There's only three known specimens of the Rhinconichthys -- and one of them was discovered in Colorado.
This ancient fish was about 8 feet long, with a huge jaw and no teeth. It strained its food from the water like some whales. Now it's part if the collection at the Denver Museum of Nature and Science.
Paleontologist Bruce Schumacher says the find is exceptionally rare. He and a colleague discovered the fossil on the Comanche National Grassland in southeast Colorado.
"This fish was not known in the western hemisphere, anywhere, so this is the only specimen in the western hemisphere in the New World," Schumacher said. "And if you go to the Old World the only two specimens previously known are from the United Kingdom and Japan. So this is one of three representatives of an entire family of organisms known anywhere in the world."
Why were these three fossils found so far apart?
"That is a little bit of a curiosity yet. But I think part of the answer is that there may be unrecognized specimens of it in collections in museums in the form of a fin but it is hard to ascribe that fin to a animal whose skull we don’t know about or whose body we don’t know about.
"The second thing ecologically is these may have been a very rare component of that ecosystem. Maybe there weren’t a lot of these fish in the ocean or maybe they inhabited areas of the ocean that we just haven’t explored very well."
This fish is something like 92 million years old. What was Colorado’s environment like then?
"So what we think of as the Great Plains as the remnant of a great ocean. The interior of north America was flooded from the Gulf of Mexico up to Hudson’s Bay and these layers where this fish was found in are right at these highest water levels of that ancient ocean."
If you look at this fossil would you know it was an ancient fish?
"It would be a little difficult to be honest with you. The skull is crushed because it was buried thousands of feet by overlying rocks - rocks that have since been eroded away. So it’s very compressed, flat, very crushed. And it’s not crushed in a neat way.
"It’s sort of smushed. That’s the term I would use. So to a scientist, it’s a marvel. It’s a beauty to look at. But to a casual observer they would scratch their head and ask, 'what is that?'"
In your 20 years as a paleontologist is this your most unusual find?
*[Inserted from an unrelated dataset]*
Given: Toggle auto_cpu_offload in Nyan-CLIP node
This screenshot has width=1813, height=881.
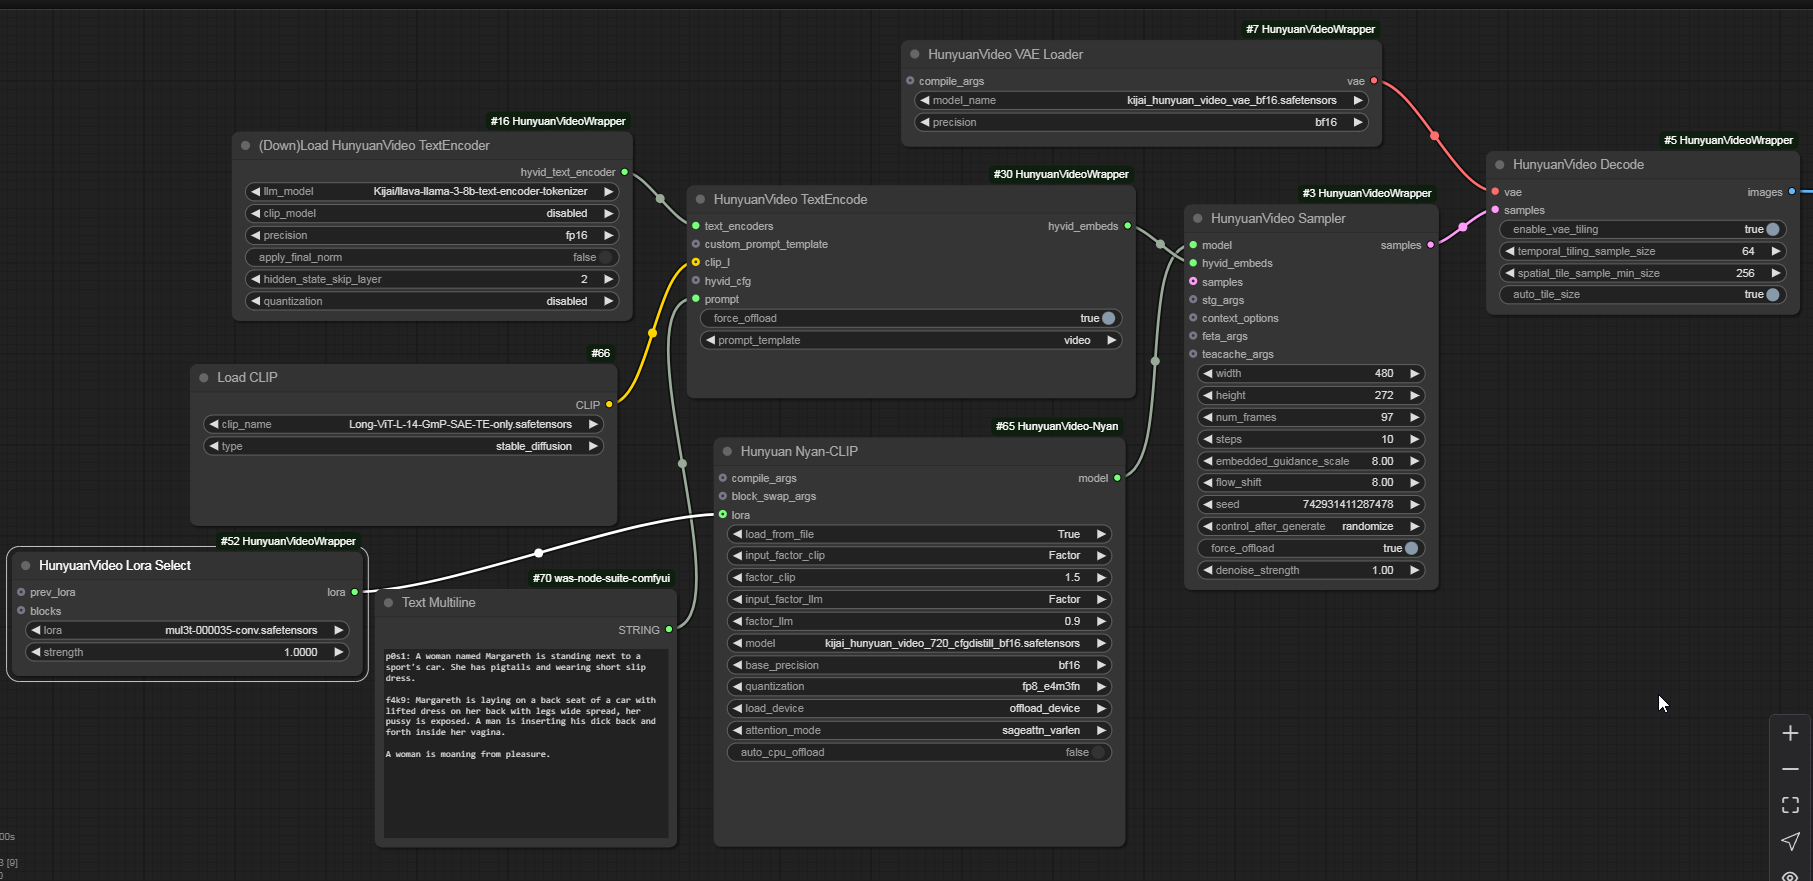Looking at the screenshot, I should (1098, 753).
"Yes and no. I’ve found things I personally am more excited about. I specialize in reptiles. I’ve done some work with dinosaurs. We’ve found some rather fantastic things, but no, I haven’t even come close to finding an example of a fossil that is the only one in the Western Hemisphere. No, I’ve never come close to that. I don’t think I will ever again. This is probably the most important fossil I’ll ever find in my life. I hope not but it seems like it would be hard to surpass it."